According to paleontologist Mark McMenamin from Mount Holyoke College not only is their a very real possibility that the mythological kraken once DID roam the seas, but at least one of the cephalopods may have even been self aware enough to have actually created the earliest known self portrait.
I know it sounds more than a little crazy right? But let me explain.
You see, for quite some time we’ve known about the huge ichthysosaurs that dominated the oceans during the Triassic Period. These tremendous beasts have been sitting perched at the top of the Triassic food chain since the first complete fossil was found in 1811.
Now if you’re a paleontologist and want to get a look at some real-live icthy bones chances are at some point you’ll trundle off to Nevada to Berlin-Ichthyosaur State Park where you will find the remains of nine of the 45-foot behemoths waiting for you….the largest specimens ever uncovered (the park actually boasts a total of 40 icthy finds).
But something has been puzzling dinosaur geeks about those nine sets of dino remains for probably fifty years now.

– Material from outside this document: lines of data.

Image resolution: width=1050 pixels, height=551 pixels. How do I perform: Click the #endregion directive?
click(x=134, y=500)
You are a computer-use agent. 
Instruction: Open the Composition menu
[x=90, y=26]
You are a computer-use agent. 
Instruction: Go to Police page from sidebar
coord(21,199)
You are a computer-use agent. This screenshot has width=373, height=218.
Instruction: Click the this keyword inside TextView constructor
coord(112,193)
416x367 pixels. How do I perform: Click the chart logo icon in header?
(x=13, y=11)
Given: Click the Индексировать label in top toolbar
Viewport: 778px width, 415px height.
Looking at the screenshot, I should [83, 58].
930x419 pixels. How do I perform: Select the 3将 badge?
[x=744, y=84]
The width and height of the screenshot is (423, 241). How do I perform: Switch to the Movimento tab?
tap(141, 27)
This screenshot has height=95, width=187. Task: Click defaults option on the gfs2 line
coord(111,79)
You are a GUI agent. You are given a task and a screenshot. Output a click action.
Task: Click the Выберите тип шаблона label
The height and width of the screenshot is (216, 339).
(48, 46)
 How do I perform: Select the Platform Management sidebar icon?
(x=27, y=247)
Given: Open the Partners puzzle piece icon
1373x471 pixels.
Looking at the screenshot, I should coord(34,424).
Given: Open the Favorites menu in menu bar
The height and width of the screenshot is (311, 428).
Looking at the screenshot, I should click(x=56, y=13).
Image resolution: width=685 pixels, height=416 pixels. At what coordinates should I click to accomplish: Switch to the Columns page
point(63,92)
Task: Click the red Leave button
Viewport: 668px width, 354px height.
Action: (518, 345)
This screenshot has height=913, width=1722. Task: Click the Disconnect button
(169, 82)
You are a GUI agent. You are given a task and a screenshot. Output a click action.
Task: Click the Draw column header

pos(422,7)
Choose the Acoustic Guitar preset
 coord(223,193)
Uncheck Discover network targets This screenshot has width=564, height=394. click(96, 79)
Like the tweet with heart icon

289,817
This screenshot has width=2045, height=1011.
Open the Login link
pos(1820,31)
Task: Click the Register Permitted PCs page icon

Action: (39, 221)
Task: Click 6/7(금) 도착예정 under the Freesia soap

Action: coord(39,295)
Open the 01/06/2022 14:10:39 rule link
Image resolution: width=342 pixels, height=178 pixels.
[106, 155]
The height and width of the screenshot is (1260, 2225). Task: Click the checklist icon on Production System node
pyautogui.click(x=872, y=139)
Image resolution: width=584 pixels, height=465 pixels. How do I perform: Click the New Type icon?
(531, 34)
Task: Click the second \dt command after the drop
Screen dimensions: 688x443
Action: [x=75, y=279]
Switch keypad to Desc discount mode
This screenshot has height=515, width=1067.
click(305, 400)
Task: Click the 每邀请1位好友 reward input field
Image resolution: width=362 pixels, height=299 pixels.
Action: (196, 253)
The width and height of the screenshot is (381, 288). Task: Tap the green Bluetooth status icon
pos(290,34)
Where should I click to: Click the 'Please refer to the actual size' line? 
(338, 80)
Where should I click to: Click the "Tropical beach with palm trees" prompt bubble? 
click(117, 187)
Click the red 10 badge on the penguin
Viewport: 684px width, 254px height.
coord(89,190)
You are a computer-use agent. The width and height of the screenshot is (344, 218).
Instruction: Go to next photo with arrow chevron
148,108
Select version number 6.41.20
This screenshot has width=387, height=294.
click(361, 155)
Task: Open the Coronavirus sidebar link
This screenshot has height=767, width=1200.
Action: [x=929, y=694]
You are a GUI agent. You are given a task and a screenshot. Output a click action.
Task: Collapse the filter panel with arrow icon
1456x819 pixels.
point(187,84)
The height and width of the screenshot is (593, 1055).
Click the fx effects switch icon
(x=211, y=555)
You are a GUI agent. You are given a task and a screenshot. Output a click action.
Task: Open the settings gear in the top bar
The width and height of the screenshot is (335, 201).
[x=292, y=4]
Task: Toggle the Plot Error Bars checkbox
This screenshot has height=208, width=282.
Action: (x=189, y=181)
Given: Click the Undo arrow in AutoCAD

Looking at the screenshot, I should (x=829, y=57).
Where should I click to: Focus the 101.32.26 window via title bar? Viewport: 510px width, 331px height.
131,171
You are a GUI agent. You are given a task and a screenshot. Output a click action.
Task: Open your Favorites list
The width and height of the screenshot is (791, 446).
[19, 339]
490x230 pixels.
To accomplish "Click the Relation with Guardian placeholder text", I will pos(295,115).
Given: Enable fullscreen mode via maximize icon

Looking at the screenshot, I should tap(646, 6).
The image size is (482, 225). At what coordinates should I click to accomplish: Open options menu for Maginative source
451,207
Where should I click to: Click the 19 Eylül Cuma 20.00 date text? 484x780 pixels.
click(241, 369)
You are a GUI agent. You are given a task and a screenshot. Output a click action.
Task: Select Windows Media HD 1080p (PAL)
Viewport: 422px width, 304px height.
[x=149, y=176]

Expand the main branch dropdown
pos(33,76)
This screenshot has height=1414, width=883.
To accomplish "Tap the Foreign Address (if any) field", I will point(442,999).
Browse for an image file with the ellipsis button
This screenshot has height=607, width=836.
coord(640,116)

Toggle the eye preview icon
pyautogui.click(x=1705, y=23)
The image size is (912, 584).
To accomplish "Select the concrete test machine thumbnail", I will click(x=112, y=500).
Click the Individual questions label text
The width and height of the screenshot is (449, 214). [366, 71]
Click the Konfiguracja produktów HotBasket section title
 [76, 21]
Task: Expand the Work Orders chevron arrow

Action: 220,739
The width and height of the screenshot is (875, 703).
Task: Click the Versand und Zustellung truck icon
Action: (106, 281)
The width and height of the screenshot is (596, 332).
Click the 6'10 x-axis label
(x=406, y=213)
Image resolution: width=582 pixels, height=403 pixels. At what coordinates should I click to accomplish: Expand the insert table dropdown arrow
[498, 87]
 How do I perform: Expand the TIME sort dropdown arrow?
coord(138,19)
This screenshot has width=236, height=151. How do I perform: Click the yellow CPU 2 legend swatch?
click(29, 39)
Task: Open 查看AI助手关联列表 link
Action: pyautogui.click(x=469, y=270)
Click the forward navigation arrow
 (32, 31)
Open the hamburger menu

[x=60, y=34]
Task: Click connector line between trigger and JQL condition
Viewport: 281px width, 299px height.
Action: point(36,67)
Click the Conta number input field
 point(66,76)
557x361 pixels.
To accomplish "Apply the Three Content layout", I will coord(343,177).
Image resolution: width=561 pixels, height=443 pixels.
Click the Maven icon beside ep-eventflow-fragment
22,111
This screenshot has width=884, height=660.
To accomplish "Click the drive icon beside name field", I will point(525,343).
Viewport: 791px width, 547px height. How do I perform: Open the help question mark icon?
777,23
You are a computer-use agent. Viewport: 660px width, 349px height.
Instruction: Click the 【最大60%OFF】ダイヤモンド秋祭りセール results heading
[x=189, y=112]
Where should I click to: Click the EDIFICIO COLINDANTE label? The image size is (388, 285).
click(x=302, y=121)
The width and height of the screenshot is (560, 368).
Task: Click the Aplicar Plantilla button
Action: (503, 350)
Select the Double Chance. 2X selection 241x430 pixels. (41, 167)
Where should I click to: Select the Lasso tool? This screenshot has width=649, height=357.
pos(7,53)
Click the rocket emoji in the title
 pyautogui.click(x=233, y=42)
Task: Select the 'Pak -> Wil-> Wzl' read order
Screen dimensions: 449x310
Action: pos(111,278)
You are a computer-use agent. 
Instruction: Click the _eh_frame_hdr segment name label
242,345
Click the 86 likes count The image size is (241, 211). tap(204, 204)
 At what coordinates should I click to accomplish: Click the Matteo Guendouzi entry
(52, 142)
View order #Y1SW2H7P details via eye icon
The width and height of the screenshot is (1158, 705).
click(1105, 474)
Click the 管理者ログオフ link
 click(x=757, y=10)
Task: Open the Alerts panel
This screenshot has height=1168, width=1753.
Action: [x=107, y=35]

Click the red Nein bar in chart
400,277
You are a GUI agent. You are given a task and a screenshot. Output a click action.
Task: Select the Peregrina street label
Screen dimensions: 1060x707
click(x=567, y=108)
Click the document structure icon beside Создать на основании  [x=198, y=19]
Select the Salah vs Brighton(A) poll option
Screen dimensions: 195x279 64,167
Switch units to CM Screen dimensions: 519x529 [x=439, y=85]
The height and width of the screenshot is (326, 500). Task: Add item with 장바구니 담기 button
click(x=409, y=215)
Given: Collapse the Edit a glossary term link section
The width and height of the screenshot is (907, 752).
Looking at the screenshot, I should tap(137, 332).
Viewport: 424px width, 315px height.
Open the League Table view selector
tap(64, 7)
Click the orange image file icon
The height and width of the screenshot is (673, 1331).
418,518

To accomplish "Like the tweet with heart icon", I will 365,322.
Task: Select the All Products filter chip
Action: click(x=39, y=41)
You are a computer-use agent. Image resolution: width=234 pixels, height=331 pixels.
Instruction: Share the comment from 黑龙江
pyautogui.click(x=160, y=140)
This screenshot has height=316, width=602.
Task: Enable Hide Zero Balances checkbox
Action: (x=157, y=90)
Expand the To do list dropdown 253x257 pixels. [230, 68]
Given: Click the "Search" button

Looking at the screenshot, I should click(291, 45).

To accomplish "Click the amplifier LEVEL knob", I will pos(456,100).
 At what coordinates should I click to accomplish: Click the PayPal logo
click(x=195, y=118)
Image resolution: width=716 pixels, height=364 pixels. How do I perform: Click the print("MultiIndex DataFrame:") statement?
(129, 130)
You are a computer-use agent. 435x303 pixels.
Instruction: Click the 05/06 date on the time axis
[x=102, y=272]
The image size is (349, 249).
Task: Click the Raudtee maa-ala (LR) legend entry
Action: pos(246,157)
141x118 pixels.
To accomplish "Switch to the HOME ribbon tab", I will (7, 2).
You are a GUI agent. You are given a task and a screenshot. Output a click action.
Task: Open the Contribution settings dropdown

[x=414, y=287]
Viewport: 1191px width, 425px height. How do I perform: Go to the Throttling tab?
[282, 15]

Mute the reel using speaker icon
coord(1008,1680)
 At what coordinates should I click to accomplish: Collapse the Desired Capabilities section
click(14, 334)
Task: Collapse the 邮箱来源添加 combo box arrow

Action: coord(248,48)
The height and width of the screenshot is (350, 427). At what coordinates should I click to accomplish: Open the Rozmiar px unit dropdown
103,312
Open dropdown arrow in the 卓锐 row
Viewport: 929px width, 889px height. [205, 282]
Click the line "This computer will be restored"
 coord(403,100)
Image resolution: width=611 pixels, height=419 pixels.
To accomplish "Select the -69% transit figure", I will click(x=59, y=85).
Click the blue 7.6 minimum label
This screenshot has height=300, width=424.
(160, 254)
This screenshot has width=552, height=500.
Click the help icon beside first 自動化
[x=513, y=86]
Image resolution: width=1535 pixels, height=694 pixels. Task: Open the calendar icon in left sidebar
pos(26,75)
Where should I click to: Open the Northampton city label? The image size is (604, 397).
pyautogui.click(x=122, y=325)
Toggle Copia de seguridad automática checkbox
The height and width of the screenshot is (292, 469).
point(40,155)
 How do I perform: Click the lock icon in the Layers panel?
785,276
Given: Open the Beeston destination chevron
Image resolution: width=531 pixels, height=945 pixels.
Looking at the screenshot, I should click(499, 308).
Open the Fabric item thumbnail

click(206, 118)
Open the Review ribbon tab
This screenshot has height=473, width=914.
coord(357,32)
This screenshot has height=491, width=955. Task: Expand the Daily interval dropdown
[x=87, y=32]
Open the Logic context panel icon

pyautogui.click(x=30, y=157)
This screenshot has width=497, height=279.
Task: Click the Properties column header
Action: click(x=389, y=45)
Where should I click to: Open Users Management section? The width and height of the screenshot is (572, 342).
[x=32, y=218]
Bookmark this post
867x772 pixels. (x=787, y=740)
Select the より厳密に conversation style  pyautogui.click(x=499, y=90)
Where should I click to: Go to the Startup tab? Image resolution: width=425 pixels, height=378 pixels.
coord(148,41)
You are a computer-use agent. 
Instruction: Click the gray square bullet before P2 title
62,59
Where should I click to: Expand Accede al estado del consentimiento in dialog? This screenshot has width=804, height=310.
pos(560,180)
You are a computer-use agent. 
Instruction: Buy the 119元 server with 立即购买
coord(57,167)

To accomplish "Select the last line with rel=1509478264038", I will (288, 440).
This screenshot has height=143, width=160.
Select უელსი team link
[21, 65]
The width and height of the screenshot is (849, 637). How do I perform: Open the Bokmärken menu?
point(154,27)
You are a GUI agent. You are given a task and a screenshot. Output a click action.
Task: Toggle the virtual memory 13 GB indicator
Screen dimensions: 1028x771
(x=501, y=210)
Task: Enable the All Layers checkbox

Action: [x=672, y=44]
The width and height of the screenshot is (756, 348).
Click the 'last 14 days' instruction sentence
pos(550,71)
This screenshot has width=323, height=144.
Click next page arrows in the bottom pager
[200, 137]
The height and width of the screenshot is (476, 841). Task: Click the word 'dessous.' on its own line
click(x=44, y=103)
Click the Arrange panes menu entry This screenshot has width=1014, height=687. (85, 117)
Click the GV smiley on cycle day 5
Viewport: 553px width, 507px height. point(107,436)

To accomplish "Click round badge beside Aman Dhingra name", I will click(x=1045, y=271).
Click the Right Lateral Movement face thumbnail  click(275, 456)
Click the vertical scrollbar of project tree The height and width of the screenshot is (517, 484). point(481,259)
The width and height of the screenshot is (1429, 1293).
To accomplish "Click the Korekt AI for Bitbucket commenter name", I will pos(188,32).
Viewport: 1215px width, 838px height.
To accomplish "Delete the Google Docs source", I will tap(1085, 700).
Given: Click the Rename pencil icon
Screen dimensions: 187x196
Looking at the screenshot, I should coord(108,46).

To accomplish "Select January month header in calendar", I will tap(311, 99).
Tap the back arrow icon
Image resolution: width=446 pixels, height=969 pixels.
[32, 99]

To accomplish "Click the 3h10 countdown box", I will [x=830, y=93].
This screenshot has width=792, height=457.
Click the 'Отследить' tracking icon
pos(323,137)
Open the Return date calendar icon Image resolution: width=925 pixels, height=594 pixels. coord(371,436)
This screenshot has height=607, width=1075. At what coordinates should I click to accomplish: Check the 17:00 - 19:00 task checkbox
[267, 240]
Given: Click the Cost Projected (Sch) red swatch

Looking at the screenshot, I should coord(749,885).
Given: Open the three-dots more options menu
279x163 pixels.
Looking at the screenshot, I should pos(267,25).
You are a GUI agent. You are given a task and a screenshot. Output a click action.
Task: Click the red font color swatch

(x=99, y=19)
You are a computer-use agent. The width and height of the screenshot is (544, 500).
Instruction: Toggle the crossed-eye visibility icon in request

There’s a real mystery surrounding them that they’ve never quite been able to figure out. It turns out that the way the nine sets of icthy bones are stacked so neatly together just doesn’t quite compute. The arrangement seems…well…anything but natural.
One theory, first proposed in the 1950’s by Charles Lewis Cam, is that the dinosaurs succumbed quite suddenly to a toxic plankton bloom. But recent testing has suggested that the site where the bones were found was more likely a deep water spot making the toxic-plankton theory highly unlikely.
And so with the dominate theory all but shot down researchers have been left once again scratching their heads over the peculiar bone arrangement. Well, that is until Mark McMenamin…who was interested in the shallow death versus deep death question…paid the park a visit. As he studied the bones he said that, “It became very clear that something very odd was going on there.” He noted that the varied etching of the bones spoke against the animals all having died at the same time. And the distinct arrangement of the bones seemed to indicate that they had purposefully been placed.
So being the kind of braniac that he is McMenamin started giving some intense thought to that bone arrangement and a light bulb went off. He remembered that there IS one modern predator that’s known for the intelligent manipulation of bones…the braniac of the deep the modern octopus! And that’s when his kraken theory was born. McMenamin has proposed that there was in fact a huge ancient octopus just like the kraken of mythology that hunted ichthysosaurs, took their carcases to this spot, and neatly took them apart. And of course if there’s one kraken there are more.
And as if that amazing revelation somehow wasn’t exciting enough to tickle your fancy hold on to your hat because there’s more.
Within the neatly piled bones there’s another distinctly unnatural feature. A number of the vertebral disks from the long-gone dinosaurs have been arranged in a geometric pattern. The circular disks are nested together neatly in a double line appearing to have been arranged in an almost perfect representation of the sucker disks found on a cephalopod tentacle!
Yes, we may have actual evidence of self-aware art…a self-portrait no less…dating all the way back to the Triassic period and it was an animal that created it!
How freakin’ awesome is that?!?
P.S. – And sure there are naysayers who are using terms like “highly unlikely,” “improbable,” and even “fanciful” but personally I choose to believe because frankly the world is abetter place for having had krakens in it. Besides, it’s like Tinkerbell or Dumbo…it’s all about the believing.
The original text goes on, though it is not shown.